L'agire criminale non solo è sbagliato, disonesto, immorale, illegale. Ma anche - e soprattutto - profondamente imbecille.

Riflessioni nell'ambito degli incontri del gruppo giovani della comunità cattolica di Scilla.

Scilla (Italia), 24 ottobre 2009

Il modo d'essere e di funzionare della società calabrese si prestano molto a dimostrare come - ahinoi - sia estremamente facile per gli esseri umani sconvolgere una sana scala di valori fondata sulla libertà, sulla giustizia, sull'amore e, in definitiva, sull'etica discendente dai Dieci Comandamenti e sostituirla con un'altra fatta di apparire ciò che non si è; di prevaricazione sui deboli magari accompagnata dall'illusione di aiutarli; d'incussione negli altri di soggezione psicologica finalizzata alla loro strumentalizzazione per il perseguimento dei propri personalissimi e particolarissimi obiettivi e travestita da rispetto per chi finge di operare per il bene comune.
La criminalità organizzata, mafia, ndrangheta si presta molto bene a fungere da esempio di questa scala di disvalori che si fa ingordo sistema oppressivo e assassino. Ma sbaglieremmo se pensassimo che il problema innanzitutto culturale e morale di questo travisamento di valori si riduce ai numeri rilevantissimi ma, in fondo, circoscritti di una singola organizzazione - o federazione di organizzazioni - e della rete di rapporti da essa tessuta.
Come scrive, infatti, Filippo Curatola sul n. 31/2009 de "L'Avvenire di Calabria", la "cultura mafiosa": "(...) Non disdegna di insinuarsi negli uffici e negli esercizi pubblici di ogni genere, nelle strutture politiche, nelle aule finanche dei tribunali o negli ambienti perfino della chiesa (...)". Una cultura "(...) Che, prima che di fatti, si nutre di atteggiamenti. Si manifesta a volte con poche sillabe o gesti. E coi silenzi (...)".
Presupposti e fini esclusivi di questa cultura sono due idoli affascinanti ed ingannevoli: il denaro ed il dominio sugli altri. Loro più o meno consapevoli alleati sono la presa poco profonda che i valori veri ed autentici riescono ad instaurare anche in chi si crede buono e onesto; la difficoltà estrema che la cultura della legalità e delle regole incontra nel diventare costume diffuso e terreno di fiducia e di rispetto reciproci; l'incapacità di resistere alla tentazione di scorciatoie offerte da chi sa molto bene dosare il castigo e la lusinga per perseguire i propri scopi, anche in chi parte animato dalle migliori intenzioni; l'impossibilità di capire la vitale necessità della subordinazione del bene personale e particolare al bene comune e generale.

-----

#### Lavoro richiesto
- a) Traduci in inglese la seguente frase del documento sulla cultura mafiosa: "L'agire criminale non solo è sbagliato, disonesto, immorale, illegale."
- b) Trascrivi fedelmente dal documento sulla cultura mafiosa il passo che si apre con le parole contenenti "L'agire criminale non" e si chiude con "cattolica di Scilla.".

#### Materiale fornito

-----

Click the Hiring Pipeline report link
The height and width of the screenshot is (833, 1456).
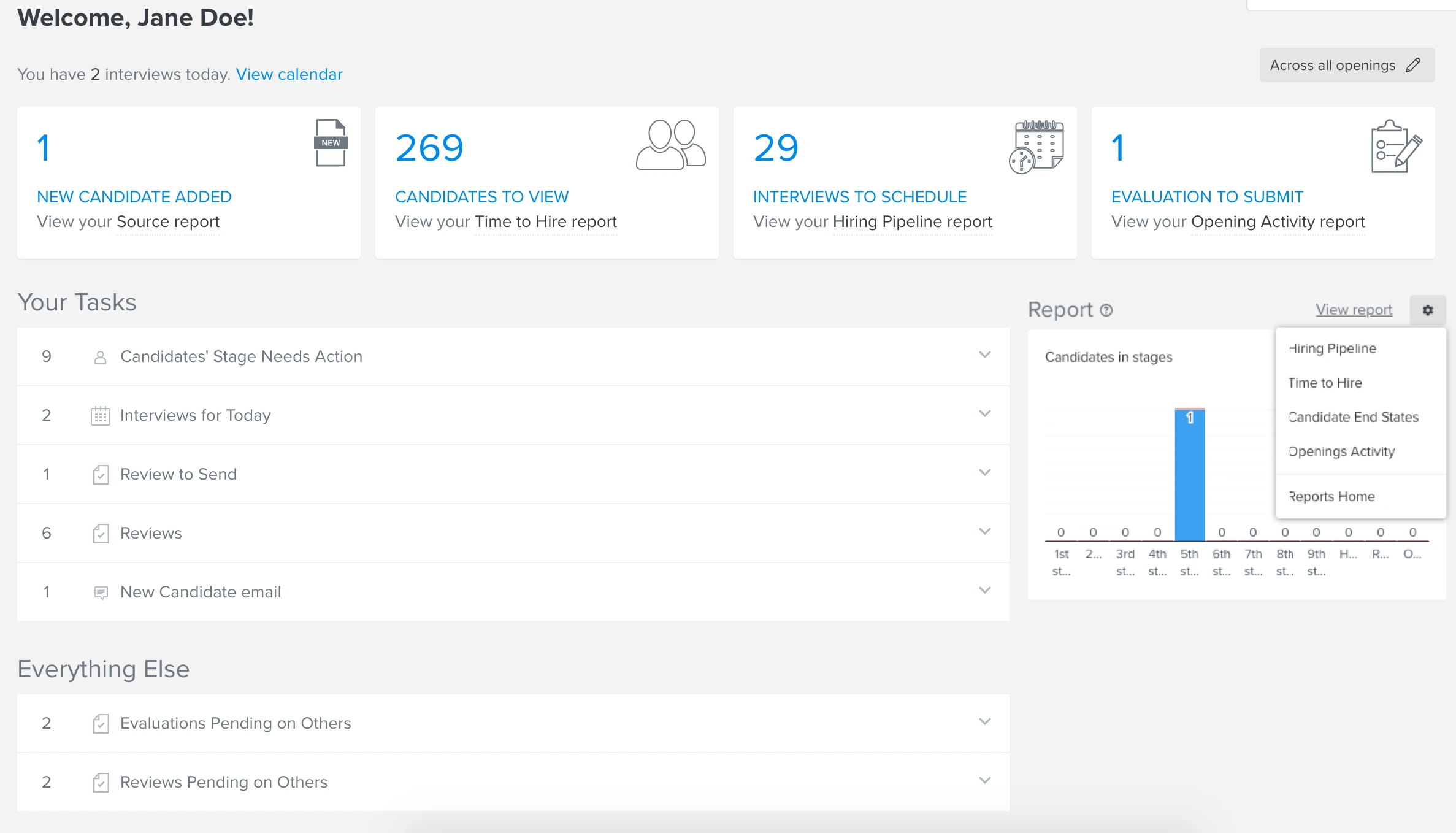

-----

#### Risultati dei compiti
- a) Criminal action is not only wrong, dishonest, immoral, illegal.

- b)
L'agire criminale non solo è sbagliato, disonesto, immorale, illegale. Ma anche - e soprattutto - profondamente imbecille.

Riflessioni nell'ambito degli incontri del gruppo giovani della comunità cattolica di Scilla.